BACKGROUND OF THE INVENTION
The present invention relates to tags attached to the inner surface of a tire and more particularly to a passive tracking tag that is attached with a pressure sensitive adhesive to the inner surface of a tire before the tire is cured. Also, the invention includes methods of attaching such tags to the inner surface of a tire.
Tags allow users to store, identify, or classify information, and the term “tags” is intended to broadly include all foreseeable equivalents. In an application for use on tires, tags can be used for inventory management and for tracking work in progress. Tags on tires can be used to identify, control inventory, keep records, maintain warranty information, and assist in identifying any potential manufacturing problems. Automotive manufacturers must track or associate the tires with the vehicle. In an assembly plant that may produce more than one car, automakers want to track tires in the plant to coordinate delivery for proper assembly. The U.S. Department of Transportation requires a code including the week, year, and plant location of tire manufacture tied to the vehicle. Beyond a barcode tag, RFID (Radio Frequency Identification) tags, for example, allow users to store and modify distinct information, read multiple objects without human intervention, and track moving objects in an automated dynamic environment. Integrated with readers, other hardware, and systems, such tags can be used to meet tracking, data, and inventory needs.

### Task 1:
Say whether each statement agrees with the tire-tag background, answering yes or no and quoting the words of the text that decide it.
(a) The tag is attached to the inner surface of the tire after the tire is cured.
(b) The U.S. Department of Transportation requires a code that includes the week, year, and plant location of tire manufacture.
(c) RFID tags can read multiple objects only with human intervention.
### Task 2:
Answer these questions from the tire-tag background.
(a) What kind of adhesive attaches the passive tracking tag?
(b) Who must track or associate the tires with the vehicle?
(c) What does RFID stand for?

### Information shown:

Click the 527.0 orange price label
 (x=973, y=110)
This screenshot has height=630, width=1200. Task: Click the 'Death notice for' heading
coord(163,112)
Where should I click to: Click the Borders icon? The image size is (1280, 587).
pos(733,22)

...

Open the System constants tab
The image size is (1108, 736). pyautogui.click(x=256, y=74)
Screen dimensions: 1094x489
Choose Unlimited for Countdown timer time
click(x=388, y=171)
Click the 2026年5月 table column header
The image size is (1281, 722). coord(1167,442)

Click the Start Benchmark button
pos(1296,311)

### Full solution 1:
(a) No: "before the tire is cured"
(b) Yes: "The U.S. Department of Transportation requires a code including the week, year, and plant location of tire manufacture tied to the vehicle."
(c) No: "read multiple objects without human intervention"

### Full solution 2:
(a) A pressure sensitive adhesive
(b) Automotive manufacturers
(c) Radio Frequency Identification